Os "gestores Kodak" e a educação


Por Thiago Baptistella Cabral

Em janeiro deste ano, a empresa Eastman Kodak Company - aquela mesmo, a "Kodak" das máquinas fotográficas - anunciou o pedido de concordata. Antigamente, fotografia era coisa para poucos. As fotos eram produzidas através de complicados processos com a utilização de chapas de vidro, realizado apenas por especialistas. Foi então em meados de 1880 que o estadunidense George Eastman inventou a fotografia baseada no uso de filmes, e criou a empresa Kodak. 

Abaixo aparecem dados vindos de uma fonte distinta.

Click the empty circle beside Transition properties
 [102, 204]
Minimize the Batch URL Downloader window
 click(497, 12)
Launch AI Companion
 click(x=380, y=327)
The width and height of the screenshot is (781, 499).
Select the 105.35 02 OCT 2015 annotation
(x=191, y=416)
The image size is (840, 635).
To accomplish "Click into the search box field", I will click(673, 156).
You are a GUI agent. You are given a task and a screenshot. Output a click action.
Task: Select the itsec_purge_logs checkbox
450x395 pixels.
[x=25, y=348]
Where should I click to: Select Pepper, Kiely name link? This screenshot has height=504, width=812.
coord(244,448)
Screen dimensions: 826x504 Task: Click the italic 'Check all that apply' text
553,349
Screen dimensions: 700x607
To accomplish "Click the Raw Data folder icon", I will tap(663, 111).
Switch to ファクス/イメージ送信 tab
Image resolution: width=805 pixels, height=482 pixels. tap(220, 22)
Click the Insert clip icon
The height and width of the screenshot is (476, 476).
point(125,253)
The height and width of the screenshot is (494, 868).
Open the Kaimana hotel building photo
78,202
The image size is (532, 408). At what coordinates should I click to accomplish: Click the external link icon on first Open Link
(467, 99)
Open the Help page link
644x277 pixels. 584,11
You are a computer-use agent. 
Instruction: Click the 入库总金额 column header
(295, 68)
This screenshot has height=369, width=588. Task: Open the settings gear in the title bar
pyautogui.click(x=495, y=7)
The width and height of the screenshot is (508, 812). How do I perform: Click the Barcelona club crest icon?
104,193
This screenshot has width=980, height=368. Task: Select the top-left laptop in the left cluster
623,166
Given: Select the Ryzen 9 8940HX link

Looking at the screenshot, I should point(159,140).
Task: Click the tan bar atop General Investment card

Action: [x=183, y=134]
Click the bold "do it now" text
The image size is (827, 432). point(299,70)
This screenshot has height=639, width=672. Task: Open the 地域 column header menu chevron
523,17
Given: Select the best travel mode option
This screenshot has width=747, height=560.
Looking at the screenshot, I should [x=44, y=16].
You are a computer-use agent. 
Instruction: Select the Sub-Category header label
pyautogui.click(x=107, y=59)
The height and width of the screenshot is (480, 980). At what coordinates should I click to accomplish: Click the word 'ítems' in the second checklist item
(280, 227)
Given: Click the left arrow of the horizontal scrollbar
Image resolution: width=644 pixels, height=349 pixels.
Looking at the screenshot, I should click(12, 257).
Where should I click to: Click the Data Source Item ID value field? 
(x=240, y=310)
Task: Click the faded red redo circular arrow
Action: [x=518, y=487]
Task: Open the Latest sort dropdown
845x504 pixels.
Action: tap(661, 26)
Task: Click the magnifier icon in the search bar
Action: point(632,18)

George Eastman em uma foto exposta no Museu
 Internacional da Fotografia, em Nova York (EUA)
Com o genial slogan "você aperta o botão, nós fazemos o resto", a nova tecnologia aos poucos começou a se popularizar, até se tornar a maior empresa de fotografia do mundo. Sabe aquelas fotografias do homem pisando na lua? Pois é, foram tiradas com máquinas da Kodak, do tamanho de caixas de sapato, no ano de 1969. Seis anos depois, Steven Sasson, um engenheiro elétrico da empresa, criou a primeira máquina digital. Na época, a Kodak detinha 90% das vendas de filmes fotográficos e 85% das vendas de câmeras dos Estados Unidos. Para proteger o lucrativo negócio dos filmes, os gestores da empresa resolveram não levar adiante o projeto da máquina digital e, bem, o restante da história todos nós conhecemos. 


"você aperta o botão, nós fazemos o resto". E o resto era bastante coisa. Terminado o filme, enviava-se a câmara para a Eastman Kodak Company que descarregava o rolo, revelava as fotos, colocava novo filme na máquina e reenviava tudo ao cliente.
Steven Sasson e o protótipo da primeira máquina digital (à esquerda)

Sobre o fracasso da Kodak, muito se especulou sobre a falta de inovação (desafio o leitor a encontrar uma única matéria que diga o contrário!), uma vez que a empresa decidiu apostar exclusivamente nos filmes fotográficos, deixando espaço aberto para outras companhias explorarem o novo mercado criado pelas câmeras digitais. Teria mesmo faltado inovação à Kodak? Voltarei a este ponto, mas antes vamos ver o que a educação tem a ver com tudo isso.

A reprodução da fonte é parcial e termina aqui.